SUPPLIED RECORDS:
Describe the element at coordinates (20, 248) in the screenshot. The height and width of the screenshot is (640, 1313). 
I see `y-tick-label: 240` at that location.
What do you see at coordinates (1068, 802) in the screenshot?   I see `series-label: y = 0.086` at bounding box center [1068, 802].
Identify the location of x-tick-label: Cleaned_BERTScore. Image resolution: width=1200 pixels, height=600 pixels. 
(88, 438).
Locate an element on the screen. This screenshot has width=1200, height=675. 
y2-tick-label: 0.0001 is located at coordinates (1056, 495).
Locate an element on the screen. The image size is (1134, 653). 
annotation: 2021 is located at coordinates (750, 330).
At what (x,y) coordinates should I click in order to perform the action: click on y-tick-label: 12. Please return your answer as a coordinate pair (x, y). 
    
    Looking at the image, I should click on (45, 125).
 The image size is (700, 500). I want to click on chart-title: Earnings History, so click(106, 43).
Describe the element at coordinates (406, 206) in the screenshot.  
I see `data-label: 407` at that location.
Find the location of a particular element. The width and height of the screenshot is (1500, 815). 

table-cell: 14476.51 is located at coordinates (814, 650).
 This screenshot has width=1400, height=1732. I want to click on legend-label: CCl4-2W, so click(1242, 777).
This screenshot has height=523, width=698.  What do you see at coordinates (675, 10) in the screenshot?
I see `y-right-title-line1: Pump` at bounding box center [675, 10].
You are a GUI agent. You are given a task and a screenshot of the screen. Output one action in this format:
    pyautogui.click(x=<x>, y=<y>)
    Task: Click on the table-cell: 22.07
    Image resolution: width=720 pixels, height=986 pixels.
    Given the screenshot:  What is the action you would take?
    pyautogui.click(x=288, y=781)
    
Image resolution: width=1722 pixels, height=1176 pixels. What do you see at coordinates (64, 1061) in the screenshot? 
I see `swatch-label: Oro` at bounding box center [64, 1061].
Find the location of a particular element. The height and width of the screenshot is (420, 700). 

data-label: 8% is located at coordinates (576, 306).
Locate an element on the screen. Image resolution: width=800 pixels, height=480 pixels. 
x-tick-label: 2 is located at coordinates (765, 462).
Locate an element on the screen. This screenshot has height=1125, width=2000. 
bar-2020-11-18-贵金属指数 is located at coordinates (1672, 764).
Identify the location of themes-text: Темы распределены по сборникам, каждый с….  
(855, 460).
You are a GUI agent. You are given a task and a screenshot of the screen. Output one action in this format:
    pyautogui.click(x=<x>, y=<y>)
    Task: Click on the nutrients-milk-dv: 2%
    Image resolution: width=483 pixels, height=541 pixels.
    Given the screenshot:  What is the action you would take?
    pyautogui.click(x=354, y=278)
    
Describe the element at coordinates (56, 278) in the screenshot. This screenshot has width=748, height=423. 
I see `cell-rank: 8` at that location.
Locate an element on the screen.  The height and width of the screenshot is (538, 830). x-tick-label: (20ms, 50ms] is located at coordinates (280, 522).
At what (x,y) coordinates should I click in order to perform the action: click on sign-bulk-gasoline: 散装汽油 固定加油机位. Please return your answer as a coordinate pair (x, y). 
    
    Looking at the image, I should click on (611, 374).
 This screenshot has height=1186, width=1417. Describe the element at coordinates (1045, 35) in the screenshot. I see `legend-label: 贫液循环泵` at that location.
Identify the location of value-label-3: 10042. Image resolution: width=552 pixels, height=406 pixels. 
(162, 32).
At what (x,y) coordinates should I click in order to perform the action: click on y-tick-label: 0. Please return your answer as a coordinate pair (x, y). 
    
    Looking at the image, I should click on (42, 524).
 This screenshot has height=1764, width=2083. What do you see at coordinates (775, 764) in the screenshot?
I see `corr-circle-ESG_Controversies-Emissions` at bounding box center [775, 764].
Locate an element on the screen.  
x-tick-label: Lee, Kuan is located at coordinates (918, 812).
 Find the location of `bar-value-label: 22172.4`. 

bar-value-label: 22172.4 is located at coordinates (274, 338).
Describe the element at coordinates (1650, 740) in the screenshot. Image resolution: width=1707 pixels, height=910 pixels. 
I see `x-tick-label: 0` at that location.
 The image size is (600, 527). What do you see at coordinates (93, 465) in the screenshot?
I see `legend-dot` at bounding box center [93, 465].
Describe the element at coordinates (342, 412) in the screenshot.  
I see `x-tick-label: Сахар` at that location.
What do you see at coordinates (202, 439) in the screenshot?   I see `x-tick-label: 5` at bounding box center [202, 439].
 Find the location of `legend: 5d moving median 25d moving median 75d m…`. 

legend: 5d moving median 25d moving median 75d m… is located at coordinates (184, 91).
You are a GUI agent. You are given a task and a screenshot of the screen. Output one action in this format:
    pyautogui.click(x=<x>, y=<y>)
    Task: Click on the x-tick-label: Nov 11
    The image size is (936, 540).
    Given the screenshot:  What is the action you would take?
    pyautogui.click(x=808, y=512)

WHAT TO DO: Express the lines above as a JSON list of strings, one string per line and blank lines omitted, taking everything from the line containing "Locate an element on the screen. Image" down to the line containing "pyautogui.click(x=354, y=278)".

TASK RESULT:
[
  "Locate an element on the screen. Image resolution: width=800 pixels, height=480 pixels. ",
  "x-tick-label: 2 is located at coordinates (765, 462).",
  "Locate an element on the screen. This screenshot has height=1125, width=2000. ",
  "bar-2020-11-18-贵金属指数 is located at coordinates (1672, 764).",
  "Identify the location of themes-text: Темы распределены по сборникам, каждый с….  ",
  "(855, 460).",
  "You are a GUI agent. You are given a task and a screenshot of the screen. Output one action in this format:",
  "    pyautogui.click(x=<x>, y=<y>)",
  "    Task: Click on the nutrients-milk-dv: 2%",
  "    Image resolution: width=483 pixels, height=541 pixels.",
  "    Given the screenshot:  What is the action you would take?",
  "    pyautogui.click(x=354, y=278)"
]